Screenshot grounding data:
/---
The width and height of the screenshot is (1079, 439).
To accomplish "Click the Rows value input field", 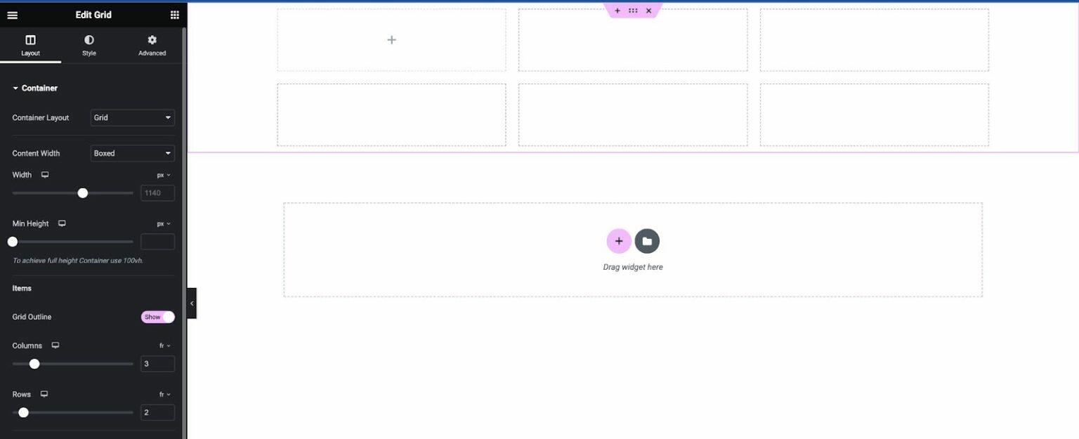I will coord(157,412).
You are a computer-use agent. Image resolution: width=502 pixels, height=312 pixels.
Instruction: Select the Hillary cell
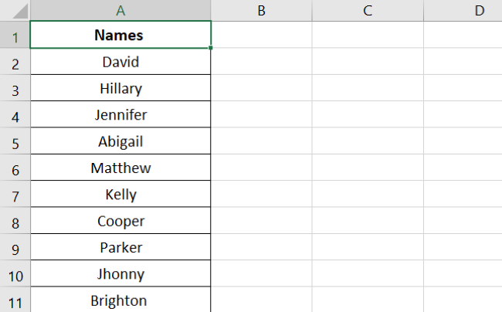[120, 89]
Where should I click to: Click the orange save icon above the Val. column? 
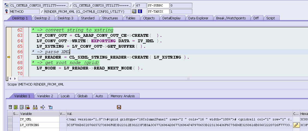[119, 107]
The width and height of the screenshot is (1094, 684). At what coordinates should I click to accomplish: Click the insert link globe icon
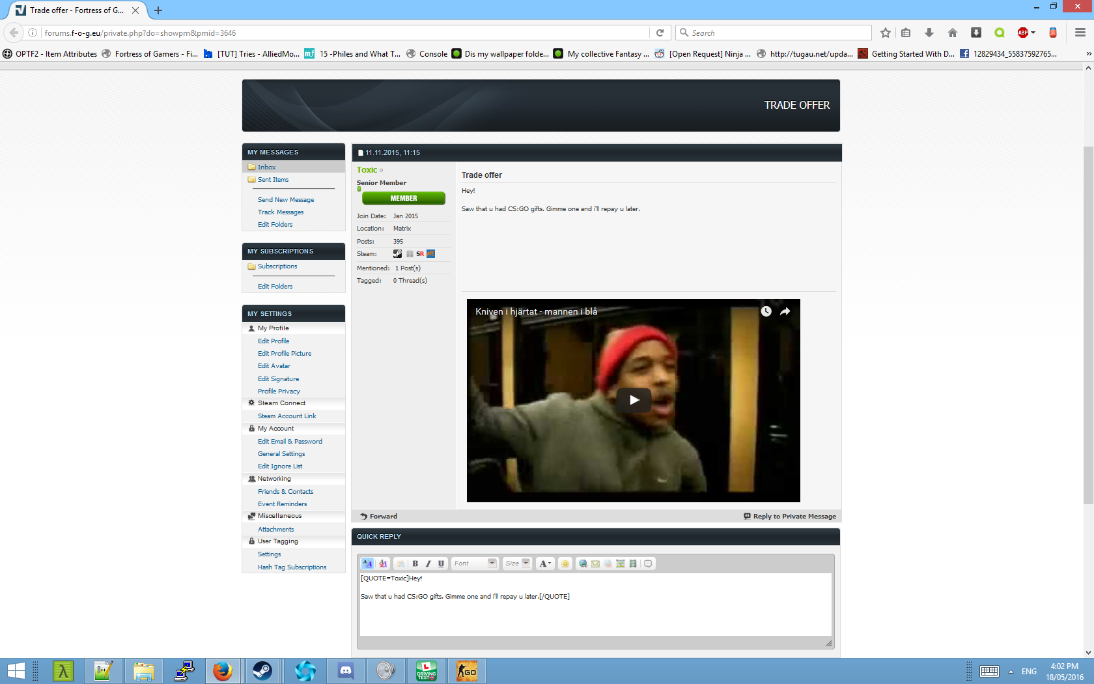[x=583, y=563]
\---
* **What to produce**
Starting with the line that holds "You are a computer-use", return each line exactly through the final line of the entries above; pictures are not part of the output.

* **Solved exercise**
You are a computer-use agent. Image resolution: width=502 pixels, height=312 pixels.
Instruction: Select the Hillary cell
[120, 89]
Where should I click to: Click the orange save icon above the Val. column? 
[119, 107]
The width and height of the screenshot is (1094, 684). At what coordinates should I click to accomplish: Click the insert link globe icon
[x=583, y=563]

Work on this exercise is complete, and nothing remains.